If I didn’t know any better I would’ve assumed it was a $45-$50 dish.
“It’s still fine dining,” Lindley said. “It’s still high-quality ingredients, good service, good presentation.”
I recently popped in for lunch and ordered the grilled shrimp entree served over orzo pasta salad and it was my favorite lunch of the year thus far. It was $18. I routinely pay that much for salads around town.
One of Lindley’s more high-end dishes on the dinner menu is also a creative one that he admits sounds unusual. It’s a half rack of Texas wild boar ($60) that’s trimmed and butchered in-house. It’s coated with a sweet and savory raspberry rub and served with excellent sriracha mashed potatoes, grilled asparagus and a raspberry demi-glace.
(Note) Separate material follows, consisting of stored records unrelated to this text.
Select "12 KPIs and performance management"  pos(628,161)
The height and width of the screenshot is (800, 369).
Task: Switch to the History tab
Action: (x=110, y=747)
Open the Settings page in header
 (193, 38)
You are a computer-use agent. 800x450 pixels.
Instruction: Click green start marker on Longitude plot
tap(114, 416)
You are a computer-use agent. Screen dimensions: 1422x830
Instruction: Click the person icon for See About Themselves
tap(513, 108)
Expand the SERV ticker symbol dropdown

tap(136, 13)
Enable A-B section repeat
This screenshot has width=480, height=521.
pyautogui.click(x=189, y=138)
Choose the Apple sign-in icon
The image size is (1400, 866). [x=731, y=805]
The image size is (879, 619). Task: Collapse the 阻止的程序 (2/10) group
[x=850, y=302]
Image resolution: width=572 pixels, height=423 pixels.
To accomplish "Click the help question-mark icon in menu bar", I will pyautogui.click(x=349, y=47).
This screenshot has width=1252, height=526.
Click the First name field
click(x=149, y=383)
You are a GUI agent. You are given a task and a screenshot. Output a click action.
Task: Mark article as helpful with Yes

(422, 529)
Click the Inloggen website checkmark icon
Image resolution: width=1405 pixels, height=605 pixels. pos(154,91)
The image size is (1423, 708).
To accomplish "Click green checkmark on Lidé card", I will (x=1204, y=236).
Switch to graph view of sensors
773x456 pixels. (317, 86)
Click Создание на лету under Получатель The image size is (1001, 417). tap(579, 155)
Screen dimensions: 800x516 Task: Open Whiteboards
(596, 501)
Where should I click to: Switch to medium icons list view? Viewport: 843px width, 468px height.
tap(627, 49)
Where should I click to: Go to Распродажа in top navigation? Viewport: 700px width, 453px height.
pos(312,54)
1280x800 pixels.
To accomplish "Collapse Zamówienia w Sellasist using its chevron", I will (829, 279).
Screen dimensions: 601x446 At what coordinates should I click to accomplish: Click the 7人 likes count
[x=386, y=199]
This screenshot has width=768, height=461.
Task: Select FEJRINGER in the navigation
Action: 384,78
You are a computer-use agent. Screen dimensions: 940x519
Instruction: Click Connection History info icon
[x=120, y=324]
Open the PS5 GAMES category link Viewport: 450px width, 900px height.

It’s garnished with raspberry dust.
Other highlights from the new menu include the grilled portabella mushroom salad ($29) featuring sliced portabella caps finished with an aged balsamic. The mushrooms were some of the best I’ve tasted, which is no real surprise because Brave New always does mushrooms well. Lindley said it’s comparable to a lighter version of Brave New’s excellent mushroom Wellington available in the fall. Next time you’re in for lunch, order the mushroom soup; it’s fantastic.
Arkansas Times publisher Alan Leveritt remarked that he thought he was eating lobster after trying a healthy portion of the grilled cardamom honey glazed mahi mahi ($48) served with sweet pea long grain rice. It’s sauteed with cremini mushrooms and asparagus over a pool of blueberry cream sauce.
Lindley also made slight adjustments to some of Brave’s classic dishes. He said he’s always felt Brave’s pesto cream sauce should be served with pasta, so Brave’s original pine nut salmon ($42) is now served over penne pasta with fresh tomatoes, spinach and a pesto cream sauce.
Lindley said he values constructive criticism from front-of-house management, servers and the kitchen staff when it comes to new menu items.
“Peter especially,” he said. “I like running the new dishes as specials so I can get customer feedback from some of our regulars who have been eating Peter’s food forever. I want to make sure that they’re happy with it and that it still fits the restaurant. I’m very familiar with what Peter wants in his restaurant, so things aren’t going to be changing too much. I don’t want to scare anybody off. The walleye’s not going anywhere, the creme brulee’s not going anywhere.”
Lindley’s a confident chef, but doesn’t come off as arrogant. Over the course of three different conversations in the last month, he always made a point to credit the strength of his co-workers and how much he’s learned working for Brave over the years. He said that every night before he leaves the restaurant he says, “Thank you, good job,” to each member of the kitchen crew. He said he still gets nervous about menu tastings and expects that to continue throughout his career. Knowing that there’s always room to grow and improve is an important quality for a chef or a professional in any field, he said.
“Something I learned from Peter a long time ago is you have to continue to learn and push yourself to get better, and that’s something I’ve kept in mind since I heard him say that when I was 19 years old. I feel like the only way I’m going to grow and get better is knowing I’m not as good as I can be.”
And while Brave knew the restaurant would be in good hands while he sips beer and cycles cross-country, he also acknowledged that they’re human and are going to make mistakes just like he does.
“One of the biggest things I had to talk with Chef Ben about was, ‘Don’t worry about getting it perfect. If it’s not perfect then, guess what, we’ll learn from it and we’ll do it differently next time.’”
And, he said, he has no intention of riding off into the sunset on two wheels.
“I’ve got an incredible crew and a really incredible customer base and it’s not a chore. I get done bussing a few tables and schmoozing with a few people and I get beer and food out of it — hell, who wouldn’t want that job? I ain’t going nowhere, because why would I?”